Moment insolite de l'agitée campagne reférendaire catalane : les renforts policiers envoyés par le gouvernement central sont arrivés à Barcelone dans un navire de croisière peinturé aux couleurs des Looney Tunes.

Ce qu'il faut savoir sur le référendum en Catalogne

Le référendum sur l'indépendance de la Catalogne est parfois comparé à une «collision de trains», qu'on voit venir sans pouvoir l'arrêter. D'un côté, le gouvernement espagnol déclare le scrutin «illégal». De l'autre, le gouvernement régional de la Catalogne encourage les citoyens à voter, le 1er octobre.
La situation
Jusqu'ici, l'Espagne a tout fait pour empêcher la tenue du scrutin. Quatorze responsables ont été arrêtés. Ceux-là s'exposent à des amendes de 12 000 euros [17 500 $CAN]. Plus de 10 millions de bulletins de vote ont été confisqués.
Madrid menace d'arrêter les maires, les fonctionnaires et même les policiers qui contribuent à l'organisation du référendum. Ce qui n'empêche pas les situations cocasses. À Barcelone, les renforts policiers de Madrid sont arrivés dans un navire de croisière décoré avec des personnages de Bugs Bunny. Ça ne s'invente pas.
Un peu d'histoire
Les tensions entre l'Espagne et la Catalogne ne datent pas d'hier. Sous la dictature du général Franco (1939-1975), la langue catalane est interdite en public. La sardane, une danse traditionnelle, est mise à l'index. Un général parle même de transformer Barcelone en «terrain vague».
La culture catalane survit en exil. Et parfois dans le stade de l'équipe de soccer FC Barcelone, où les partisans défient Franco en déployant des bannières dans leur langue interdite.
Avec la fin de la dictature, en 1975, la Catalogne retrouve une existence officielle. Malgré des hauts et des bas, son autonomie s'élargit. En 2006, la «nation» catalane est reconnue. Son gouvernement obtient de nouveaux pouvoirs, notamment pour assurer la «prépondérance» du catalan dans l'administration.

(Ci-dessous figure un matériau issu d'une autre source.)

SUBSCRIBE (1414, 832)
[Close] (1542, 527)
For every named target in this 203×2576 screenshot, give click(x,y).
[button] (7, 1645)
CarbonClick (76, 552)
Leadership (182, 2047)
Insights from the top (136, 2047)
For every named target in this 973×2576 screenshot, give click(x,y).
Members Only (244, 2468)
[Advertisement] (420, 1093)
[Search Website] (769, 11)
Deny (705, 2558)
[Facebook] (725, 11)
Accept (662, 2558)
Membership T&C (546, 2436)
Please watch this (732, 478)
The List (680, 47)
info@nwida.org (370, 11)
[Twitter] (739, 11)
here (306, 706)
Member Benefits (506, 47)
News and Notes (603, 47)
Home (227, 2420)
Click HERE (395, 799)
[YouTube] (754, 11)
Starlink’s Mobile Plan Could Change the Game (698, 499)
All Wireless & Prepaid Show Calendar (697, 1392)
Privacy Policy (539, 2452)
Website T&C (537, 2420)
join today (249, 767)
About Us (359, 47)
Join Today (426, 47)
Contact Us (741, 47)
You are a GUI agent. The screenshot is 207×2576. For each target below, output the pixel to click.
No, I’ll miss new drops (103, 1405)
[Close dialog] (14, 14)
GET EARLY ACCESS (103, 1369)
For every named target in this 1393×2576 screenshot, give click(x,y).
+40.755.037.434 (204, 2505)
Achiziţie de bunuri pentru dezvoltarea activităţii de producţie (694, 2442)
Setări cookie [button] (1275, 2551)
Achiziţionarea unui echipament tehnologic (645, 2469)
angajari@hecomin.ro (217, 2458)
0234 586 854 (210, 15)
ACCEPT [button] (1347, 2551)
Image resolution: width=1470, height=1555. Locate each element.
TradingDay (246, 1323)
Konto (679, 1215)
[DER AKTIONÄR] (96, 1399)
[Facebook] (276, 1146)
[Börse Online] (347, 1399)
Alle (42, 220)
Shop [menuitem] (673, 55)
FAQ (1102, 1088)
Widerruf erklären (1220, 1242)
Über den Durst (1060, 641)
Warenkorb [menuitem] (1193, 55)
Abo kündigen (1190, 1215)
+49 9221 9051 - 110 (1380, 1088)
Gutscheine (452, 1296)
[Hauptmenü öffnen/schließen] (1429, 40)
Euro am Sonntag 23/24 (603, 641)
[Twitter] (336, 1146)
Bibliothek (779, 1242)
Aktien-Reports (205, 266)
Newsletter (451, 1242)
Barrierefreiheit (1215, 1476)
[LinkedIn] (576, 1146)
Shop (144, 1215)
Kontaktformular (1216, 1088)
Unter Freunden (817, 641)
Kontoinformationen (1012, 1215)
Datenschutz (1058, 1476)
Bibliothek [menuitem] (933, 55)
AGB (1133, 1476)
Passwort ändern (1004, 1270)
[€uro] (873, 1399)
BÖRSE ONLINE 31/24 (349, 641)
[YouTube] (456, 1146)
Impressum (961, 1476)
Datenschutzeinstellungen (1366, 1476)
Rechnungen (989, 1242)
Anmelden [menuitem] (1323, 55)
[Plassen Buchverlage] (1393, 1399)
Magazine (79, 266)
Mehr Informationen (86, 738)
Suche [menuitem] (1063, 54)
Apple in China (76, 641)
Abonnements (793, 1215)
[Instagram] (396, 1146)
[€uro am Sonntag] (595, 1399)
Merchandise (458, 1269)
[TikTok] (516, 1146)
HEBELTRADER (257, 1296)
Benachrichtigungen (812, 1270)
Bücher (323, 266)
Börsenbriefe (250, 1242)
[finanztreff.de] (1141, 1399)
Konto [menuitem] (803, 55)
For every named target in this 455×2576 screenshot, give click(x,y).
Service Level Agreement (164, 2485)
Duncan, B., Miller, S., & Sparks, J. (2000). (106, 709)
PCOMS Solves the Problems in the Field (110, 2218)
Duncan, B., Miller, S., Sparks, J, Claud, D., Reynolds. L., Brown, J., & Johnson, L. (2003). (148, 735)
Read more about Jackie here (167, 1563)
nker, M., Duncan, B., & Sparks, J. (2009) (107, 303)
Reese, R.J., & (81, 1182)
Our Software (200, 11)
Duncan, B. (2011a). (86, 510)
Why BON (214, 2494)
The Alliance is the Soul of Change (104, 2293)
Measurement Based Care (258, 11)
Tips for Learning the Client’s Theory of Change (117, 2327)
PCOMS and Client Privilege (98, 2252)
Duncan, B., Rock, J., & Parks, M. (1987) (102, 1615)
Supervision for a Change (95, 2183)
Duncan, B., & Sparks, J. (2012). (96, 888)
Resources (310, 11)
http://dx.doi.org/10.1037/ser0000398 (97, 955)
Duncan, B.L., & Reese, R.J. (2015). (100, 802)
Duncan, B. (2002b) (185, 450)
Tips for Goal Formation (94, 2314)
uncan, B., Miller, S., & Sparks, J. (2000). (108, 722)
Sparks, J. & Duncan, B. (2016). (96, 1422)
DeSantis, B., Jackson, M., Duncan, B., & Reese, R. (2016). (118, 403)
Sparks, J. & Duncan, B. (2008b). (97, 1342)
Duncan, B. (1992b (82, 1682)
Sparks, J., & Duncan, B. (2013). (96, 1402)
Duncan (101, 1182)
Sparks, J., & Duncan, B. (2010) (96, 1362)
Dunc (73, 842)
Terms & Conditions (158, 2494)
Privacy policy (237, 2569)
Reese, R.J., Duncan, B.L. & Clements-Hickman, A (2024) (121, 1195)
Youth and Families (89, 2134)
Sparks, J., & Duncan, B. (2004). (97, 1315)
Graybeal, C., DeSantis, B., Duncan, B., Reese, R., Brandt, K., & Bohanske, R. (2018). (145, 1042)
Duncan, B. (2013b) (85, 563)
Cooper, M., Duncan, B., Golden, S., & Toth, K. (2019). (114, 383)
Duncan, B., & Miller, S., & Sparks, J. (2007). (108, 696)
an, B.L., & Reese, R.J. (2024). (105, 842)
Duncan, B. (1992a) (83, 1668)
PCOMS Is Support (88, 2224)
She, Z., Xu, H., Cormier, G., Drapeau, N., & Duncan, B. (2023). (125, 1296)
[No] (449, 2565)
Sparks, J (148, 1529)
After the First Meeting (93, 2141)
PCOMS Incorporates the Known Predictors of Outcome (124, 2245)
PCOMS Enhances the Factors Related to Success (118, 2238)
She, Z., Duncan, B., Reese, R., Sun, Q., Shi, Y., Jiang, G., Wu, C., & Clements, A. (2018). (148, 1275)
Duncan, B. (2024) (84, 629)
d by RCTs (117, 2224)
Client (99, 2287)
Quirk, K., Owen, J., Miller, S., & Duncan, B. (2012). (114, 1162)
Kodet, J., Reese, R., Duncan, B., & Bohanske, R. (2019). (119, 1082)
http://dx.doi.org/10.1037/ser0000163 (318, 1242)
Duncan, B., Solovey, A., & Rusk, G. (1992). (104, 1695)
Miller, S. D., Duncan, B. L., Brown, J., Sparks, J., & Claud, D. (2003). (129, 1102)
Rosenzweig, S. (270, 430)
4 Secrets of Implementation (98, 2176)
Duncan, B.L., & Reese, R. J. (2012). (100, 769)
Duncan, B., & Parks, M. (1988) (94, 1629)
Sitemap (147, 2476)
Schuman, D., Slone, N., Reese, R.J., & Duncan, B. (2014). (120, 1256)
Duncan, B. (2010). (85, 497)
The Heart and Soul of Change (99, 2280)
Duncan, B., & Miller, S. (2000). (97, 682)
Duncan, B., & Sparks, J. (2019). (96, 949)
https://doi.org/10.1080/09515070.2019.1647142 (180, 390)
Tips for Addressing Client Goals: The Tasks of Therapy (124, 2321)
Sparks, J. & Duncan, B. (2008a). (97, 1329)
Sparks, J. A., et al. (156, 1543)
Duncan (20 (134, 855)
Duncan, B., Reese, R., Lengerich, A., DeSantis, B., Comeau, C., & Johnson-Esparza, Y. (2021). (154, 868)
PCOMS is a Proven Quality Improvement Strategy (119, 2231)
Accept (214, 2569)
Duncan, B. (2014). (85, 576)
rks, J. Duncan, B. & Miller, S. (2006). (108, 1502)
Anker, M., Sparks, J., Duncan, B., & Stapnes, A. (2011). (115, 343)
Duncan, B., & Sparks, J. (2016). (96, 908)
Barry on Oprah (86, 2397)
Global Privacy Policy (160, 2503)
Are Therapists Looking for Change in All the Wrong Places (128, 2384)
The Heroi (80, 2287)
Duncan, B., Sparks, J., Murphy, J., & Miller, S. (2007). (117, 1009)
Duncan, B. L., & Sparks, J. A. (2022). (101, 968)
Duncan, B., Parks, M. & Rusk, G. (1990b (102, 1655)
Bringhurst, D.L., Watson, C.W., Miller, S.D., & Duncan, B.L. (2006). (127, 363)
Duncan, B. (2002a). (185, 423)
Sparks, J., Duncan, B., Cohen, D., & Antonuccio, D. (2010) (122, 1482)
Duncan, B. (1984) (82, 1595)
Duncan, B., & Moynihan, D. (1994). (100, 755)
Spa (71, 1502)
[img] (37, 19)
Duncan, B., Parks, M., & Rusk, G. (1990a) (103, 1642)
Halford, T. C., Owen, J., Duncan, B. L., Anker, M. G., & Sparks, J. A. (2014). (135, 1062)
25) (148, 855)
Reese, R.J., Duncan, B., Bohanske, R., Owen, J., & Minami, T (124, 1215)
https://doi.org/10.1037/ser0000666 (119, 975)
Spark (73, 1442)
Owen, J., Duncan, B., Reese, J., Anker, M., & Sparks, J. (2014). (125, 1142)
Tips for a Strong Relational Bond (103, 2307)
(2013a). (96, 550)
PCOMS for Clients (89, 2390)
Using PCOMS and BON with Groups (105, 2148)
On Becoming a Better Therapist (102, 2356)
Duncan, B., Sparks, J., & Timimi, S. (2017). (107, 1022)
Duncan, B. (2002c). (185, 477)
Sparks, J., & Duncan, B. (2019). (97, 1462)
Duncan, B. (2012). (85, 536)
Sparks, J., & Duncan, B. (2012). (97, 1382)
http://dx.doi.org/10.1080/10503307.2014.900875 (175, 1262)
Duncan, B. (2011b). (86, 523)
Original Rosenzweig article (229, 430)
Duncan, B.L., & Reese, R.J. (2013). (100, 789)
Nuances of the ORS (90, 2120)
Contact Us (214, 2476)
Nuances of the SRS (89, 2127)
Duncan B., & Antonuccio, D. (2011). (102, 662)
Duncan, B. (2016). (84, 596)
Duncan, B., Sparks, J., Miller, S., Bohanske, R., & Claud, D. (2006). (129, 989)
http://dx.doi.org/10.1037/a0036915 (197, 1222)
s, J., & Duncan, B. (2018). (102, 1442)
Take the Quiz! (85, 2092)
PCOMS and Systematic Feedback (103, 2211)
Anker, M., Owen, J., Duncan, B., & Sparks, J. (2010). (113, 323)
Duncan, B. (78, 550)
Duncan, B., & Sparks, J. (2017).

À partir de 2009-2010, les choses se mettent pourtant à déraper. La justice réduit les nouveaux pouvoirs de la Catalogne. La crise financière mêle aussi les cartes. La Catalogne est plus riche que le reste du pays. À tort ou à raison, les Catalans ont le sentiment qu'ils donnent beaucoup, sans être payés en retour.
Le soutien à l'indépendance atteint un sommet chez les jeunes. Une affaire de génération, mais aussi de culture. En 2011, 60 % des plus de 60 ans parlent le catalan. Chez les jeunes de 14 à 29 ans, la proportion atteint 96 %.
Et maintenant?
Depuis son élection, en 2011, le chef du gouvernement espagnol, Mariano Rajoy, joue les durs. Il veut empêcher la tenue d'un référendum. Quitte à prendre un pari risqué. Pour l'instant, l'indépendance recueille seulement 41 % des suffrages, selon les derniers sondages. Mais plus 70 % des citoyens veulent voter.
Qui sait si l'attitude autoritaire de Madrid ne poussera pas une majorité dans le camp du Oui pour défendre les institutions catalanes? 
Du côté de Madrid, le référendum réveille des peurs historiques. L'Espagne redoute que le départ de la Catalogne entraîne celui de plusieurs régions, notamment le Pays basque.
Du côté des indépendantistes, le simple fait que le référendum ait lieu constituerait une victoire. Une majorité de Oui, doublée d'une forte participation, les placerait en position de force.
Quoi qu'il arrive, on sait seulement que les deux adversaires sont condamnés au dialogue. Ne serait-ce que pour partager la vaisselle et les bijoux de famille?